Emily Lakdawalla • Sep 15, 2011
Scale solar system presentation slide, a provisional version for you to review
I'm preparing a talk for the Pacific Astronomy and Telescope Show here in Pasadena on Sunday afternoon at 1:45. I have spent the morning putting together a slide that I have long wanted to have for presentations. It includes all the big stuff in the solar system (everything bigger than 400 km across, making Mimas the smallest thing on it) to scale, using nice images with approximately correct color and rotated so that they all appear to be lit from the same direction. This means that some of the bodies are sideways or upside down, but I don't have a problem with that because "sideways" and "upside down" are just arbitrary conventions anyway.
With this many objects included on one slide, I'm sure I have made at least one error in scaling an image or ordering some satellites or something, so I'm putting a provisional version of the slide out here for your review.

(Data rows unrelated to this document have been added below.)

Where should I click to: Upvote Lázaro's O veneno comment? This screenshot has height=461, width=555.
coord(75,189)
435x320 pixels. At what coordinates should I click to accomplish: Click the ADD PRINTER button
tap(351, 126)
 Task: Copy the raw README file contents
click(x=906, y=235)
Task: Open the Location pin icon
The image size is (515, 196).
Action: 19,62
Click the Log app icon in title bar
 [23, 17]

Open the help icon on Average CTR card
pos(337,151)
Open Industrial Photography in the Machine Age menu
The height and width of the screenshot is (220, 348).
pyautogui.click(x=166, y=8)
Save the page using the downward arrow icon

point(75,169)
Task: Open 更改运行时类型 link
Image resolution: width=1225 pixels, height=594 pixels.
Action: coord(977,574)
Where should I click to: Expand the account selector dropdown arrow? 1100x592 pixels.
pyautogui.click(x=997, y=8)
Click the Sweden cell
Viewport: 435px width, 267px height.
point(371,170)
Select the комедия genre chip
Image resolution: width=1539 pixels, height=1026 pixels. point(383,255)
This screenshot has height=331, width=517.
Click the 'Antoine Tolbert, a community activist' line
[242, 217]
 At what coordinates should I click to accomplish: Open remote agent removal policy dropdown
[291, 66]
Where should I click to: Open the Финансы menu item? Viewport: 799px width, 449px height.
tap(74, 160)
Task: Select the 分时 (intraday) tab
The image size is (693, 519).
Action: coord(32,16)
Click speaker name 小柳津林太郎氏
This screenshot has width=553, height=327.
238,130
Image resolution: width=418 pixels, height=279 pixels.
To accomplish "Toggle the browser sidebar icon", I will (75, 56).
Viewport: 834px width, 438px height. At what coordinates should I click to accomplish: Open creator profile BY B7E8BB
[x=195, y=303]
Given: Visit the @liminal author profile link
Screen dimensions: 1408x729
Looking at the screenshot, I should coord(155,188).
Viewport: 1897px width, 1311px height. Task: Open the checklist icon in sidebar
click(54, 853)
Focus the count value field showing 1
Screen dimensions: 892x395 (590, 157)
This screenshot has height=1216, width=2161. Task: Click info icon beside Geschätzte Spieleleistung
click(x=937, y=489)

Here it is:
One inaccuracy that I know about already: there are not enough trans-Neptunian objects to represent everything larger than 400 kilometers that's known to exist. Mike Brown recently posted a table listing more than 200 objects that probably or possibly are bigger than this -- there's a significant amount of uncertainty, of course, but statistically speaking it should be fairly representative. If I have time before my talk Sunday I'll have to add in more of those things!
Anyway, I'm asking eagle-eyed readers to tell me if there's anything wrong here, either by email or in the comments. Once I've got a version that I'm pretty sure is accurate, I'll post it in nice high resolution so that others can use it in their own presentations.
EDIT: Main inaccuracies pointed out so far are the order of Proteus and Triton. No, Jupiter isn't too small. Also, I initially said there were 45 objects probably bigger than 400 km in the Kuiper belt. That was out of date; it's more than 200 now.